Judging by the discourse of Colombia’s leading investment bankers and domestic and multinational construction firms that TBY talked to in 2015, the Colombian Agencia Nacional de Infrastructura (ANI) and Financiera de Desarollo Nacional (FDN) have pulled out all the stops to mitigate risk for domestic and multinational constructors, assisting with environmental licenses, and offering private consultancy on proposals and strategy. To these ends congress has also been working in unison with the national agencies concerned to ratify laws to facilitate the process. By January 2015 decrees were passed which enabled the Autoridad Nacional de Licencias Ambientales (ANLA) to accelerate license issuance, and allow eminent domain of 4G projects sites where time limits are tight, which is often the case. At the time of writing the national agencies in question, and congress had identified that other vital decrees were required to promote private consulting to local communities, who are the most important stakeholders of all. Communities are turning out to be the most important variable in ensuring that projects were completed on time.
The willingness and capacity of various financial agents is gradually becoming clearer as time passes, and the stakes and urgency for capital are on the rise.
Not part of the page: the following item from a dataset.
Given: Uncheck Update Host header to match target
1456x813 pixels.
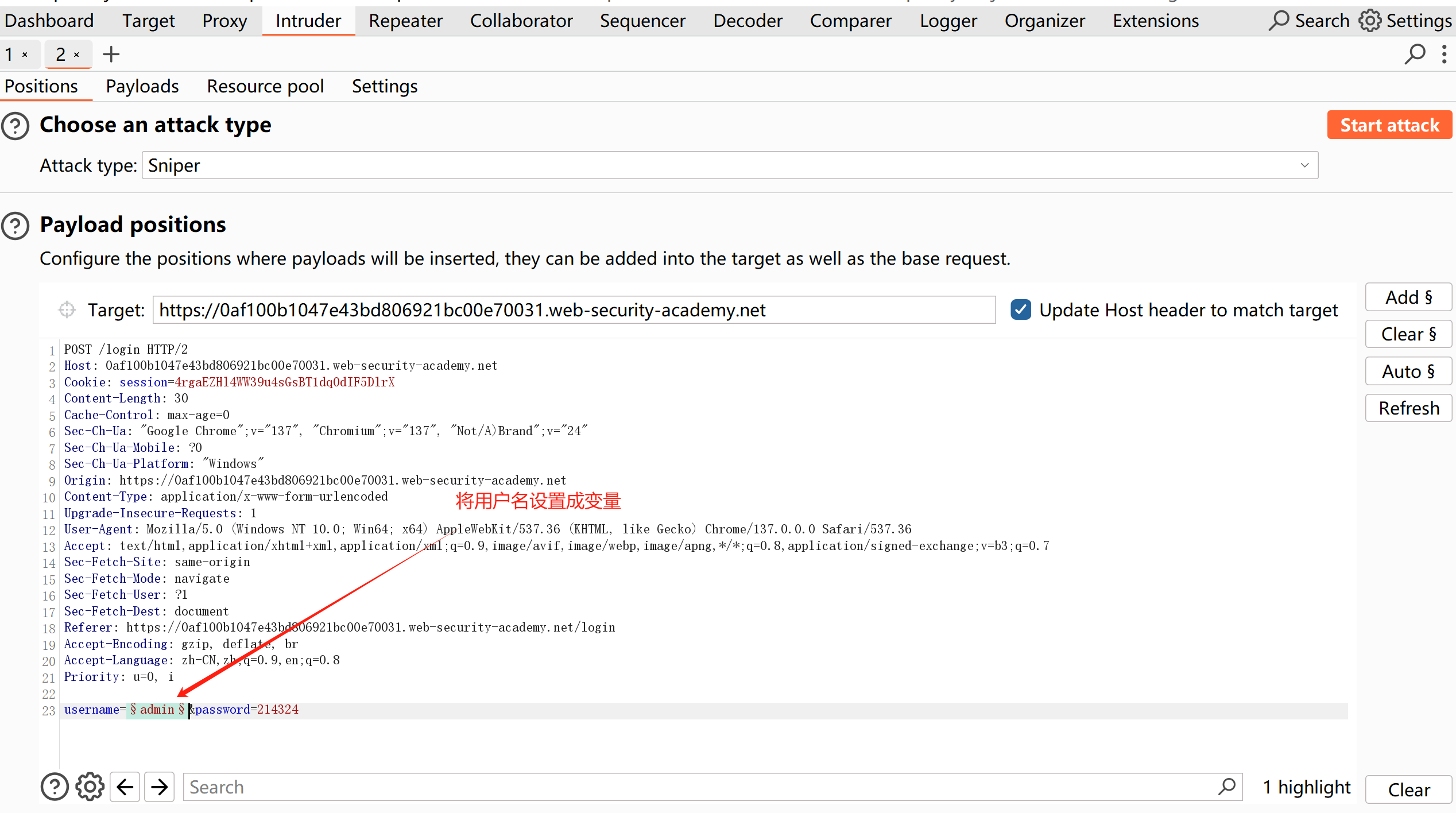Looking at the screenshot, I should tap(1021, 310).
The FDN has effectively acted as a catalyst and intermediary body for financing the projects, and starting in 2014, it began to employ the strategy of broadening financing prospects as much as possible. By the end of the 2014, Davivienda, Colpatria (Scotiatbank), CorpBanca, and BBVA had all come forward, thanks to FDN’s average forecast CPI rates. Even Banco Agrario, which is now providing credit to thousands of smallholders and displaced rural populations as part of the government’s rural post-conflict strategy, has come forward.
Perhaps the most-game changing development was the arrival of pension funds and capital markets, who prescribed their debt funds which enabled them to be present from the outset of the concessionary projects. That said, regulations require that they contribute no more than 5% of their total portfolio to these projects. By March 2015 the firms lining up to offer their resources included Ashmore with the Latin American Development Bank (CAF), Sumatoria, Credicorp, BTG Pactual, and the investment bank Exponencial, under the condition that none of these pension funds can hold more than 40% of each debt fund. The idea is that these funds will extend credit and act in the same capacity as conventional banks.
Regardless of how many financial agents come to the table, the final outcome remains uncertain. Although 2014 was a good year for finance, with low rates and high liquidity, the expectation that the US Federal Reserve will raise interest rates has created the threat of darker scenarios. But with the oil slump set to extend into 2016 at minimum, the importace of the construction projects to generate employment and growth in Colombia is greater than ever.